I'm going crazy not having a planner right now.  My last one was an academic planner, August-August.  It expired.  My next planner is a regular planner, Jan-Jan.  So, from Sept. 1-Dec. 31, I'm planner-less, and not having my iGoogle page available regularly is making me crazy.  I keep forgetting things, over booking things... not really, but close.  Almost doing both of those regularly.

I'm officially speaking at a Loyola IABC event in a week.  As an alum, giving advice.  Ha.  That amuses me.

I get to see Dominic this weekend!!  Very exciting.  Shakespeare Improv on Friday, cooking at some point, and other shananigans shall ensue.

For now, I'm off.  Fingers crossed next time I post it won't have to be from a Starbucks...

Current Mood:
chill chill
* * *
- My fracking Halloween costume.
- Having a job.  Ever.
- Making like $400 for standing in a mall asking people to take surveys.  The job will be less awesome (see: awful), but the money is welcome.
- Going to DC this weekend
- Getting my paycheck from LPM tomorrow or Thursday
- Seeing Sarah Clinton, Leslie and MAYBE Dominic all within a 2-month period
- Seeing Lauren for lunch tomorrow
- Meeting with the freelance agent Nate hooked me up with next week
- Maybe getting drinks with Sam next week
- Maybe having a movie night with Gavette next week
- Really, all of next week
* * *
To perk up and get out of this funk enough to sound energetic and enthusiastic in cover letters and follow-up calls.  So I didn't get the freelance gig.  Chances are, whoever got it has had more experience yadda yadda yadda.  Move on. 

Today may be a day of rest.  Helped Chris (upstairs neighbor.  See: third floor) move out of his apartment (see: move heavy things from third floor apartment to sidewalk, including box spring from bed) and clean up (sweep) and am now stuff/cat-sitting for him for another couple hours while he drives to the burbs and back for the second car load.  Am TIRED.  But I'm glad I could help.

So now Kitty and I are both curled up on my couch being useless.  I watched a disc of Supernatural (which is getting more graphic than I generally like) and had a beer Chris gave me while cleaning out his fridge.  Dozed for all of 5 minutes.  Just can't bring myself to write cover letters or make phone calls today.  Just can't.  Tomorrow.  Definitely, tomorrow.

* * *
Watched Julie & Julia on Friday night, and then watched Chocolat this morning ... I cannot wait to cook dinner tonight! 

The Menu: Chicken breast sauteed with black olives and tomatoes; portabello mushroom caps cooked down in red wine and olive oil served over greens with avocado, feta goats cheese and pine nuts; rice pudding.

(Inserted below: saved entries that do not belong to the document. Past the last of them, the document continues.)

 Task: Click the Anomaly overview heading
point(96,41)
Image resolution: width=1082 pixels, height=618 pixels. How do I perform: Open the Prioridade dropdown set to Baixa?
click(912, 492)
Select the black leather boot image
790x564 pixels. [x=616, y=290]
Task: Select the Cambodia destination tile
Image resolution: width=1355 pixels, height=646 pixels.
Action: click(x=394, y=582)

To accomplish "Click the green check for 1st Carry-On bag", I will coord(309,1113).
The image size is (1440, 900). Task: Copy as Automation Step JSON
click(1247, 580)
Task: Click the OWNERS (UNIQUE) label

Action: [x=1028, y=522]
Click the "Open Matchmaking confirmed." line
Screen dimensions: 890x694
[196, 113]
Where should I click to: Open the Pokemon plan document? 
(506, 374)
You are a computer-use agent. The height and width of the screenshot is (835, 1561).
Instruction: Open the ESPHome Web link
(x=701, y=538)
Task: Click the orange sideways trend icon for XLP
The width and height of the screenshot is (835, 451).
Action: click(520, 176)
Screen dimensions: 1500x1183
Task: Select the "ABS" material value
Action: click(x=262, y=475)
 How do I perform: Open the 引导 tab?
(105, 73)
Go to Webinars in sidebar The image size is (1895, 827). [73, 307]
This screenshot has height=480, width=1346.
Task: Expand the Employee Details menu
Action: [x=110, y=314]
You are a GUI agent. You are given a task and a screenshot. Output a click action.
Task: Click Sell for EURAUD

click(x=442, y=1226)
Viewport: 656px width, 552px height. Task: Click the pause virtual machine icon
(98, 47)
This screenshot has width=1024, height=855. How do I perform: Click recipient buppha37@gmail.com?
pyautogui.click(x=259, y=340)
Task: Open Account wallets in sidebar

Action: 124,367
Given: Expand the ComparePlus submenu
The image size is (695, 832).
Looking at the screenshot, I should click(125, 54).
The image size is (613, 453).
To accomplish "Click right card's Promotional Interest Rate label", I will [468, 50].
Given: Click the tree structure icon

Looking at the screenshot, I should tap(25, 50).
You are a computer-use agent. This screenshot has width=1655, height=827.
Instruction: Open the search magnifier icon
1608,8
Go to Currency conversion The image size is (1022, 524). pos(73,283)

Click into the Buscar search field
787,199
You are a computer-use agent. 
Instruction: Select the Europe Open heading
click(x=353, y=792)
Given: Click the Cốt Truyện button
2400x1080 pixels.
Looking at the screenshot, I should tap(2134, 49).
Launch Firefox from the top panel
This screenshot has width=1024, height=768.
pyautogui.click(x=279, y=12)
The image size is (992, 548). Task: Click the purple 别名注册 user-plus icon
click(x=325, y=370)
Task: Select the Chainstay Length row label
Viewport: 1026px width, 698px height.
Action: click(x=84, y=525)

In other news - these are the things I'm looking forward to spending money on once I'm gainfully employed:
  • A Blackberry
  • Getting my photo collage printed and framed ... FINALLY
  • The DVD of I Love You Man
  • A massage
  • A pedicure, because with all this running my feet are disgusting
Current Mood:
productive productive
* * *
My portfolio is getting better!  I think so, anyway.  Check it out!

Also, tomorrow I'm heading to New Orleans for a week YAY!  I'm SO excited, it's a little absurd.  I haven't been home since Christmas.  And won't be back again until next Christmas ... oy.  I'll be home for a full week, and expect lots of hanging out with all my favorite people who I never see anymore.  :)

Yesterday was awesome.  I had one of those amazing realizations about how absolutely fantastic all my friends are, and how lucky I am to have so many people worth travelling to see, and who are willing to come visit me.  It started when Yasmin emailed me to say she may be in Chicago in a few weeks.  And then I realized how excited I am to see EVERYONE in NOLA, and then to go to DC over Labor Day to see people there ... too awesome.  It put me in the best mood for the rest of the day.  So to all my friends - just thought I'd let you know, I think you rock.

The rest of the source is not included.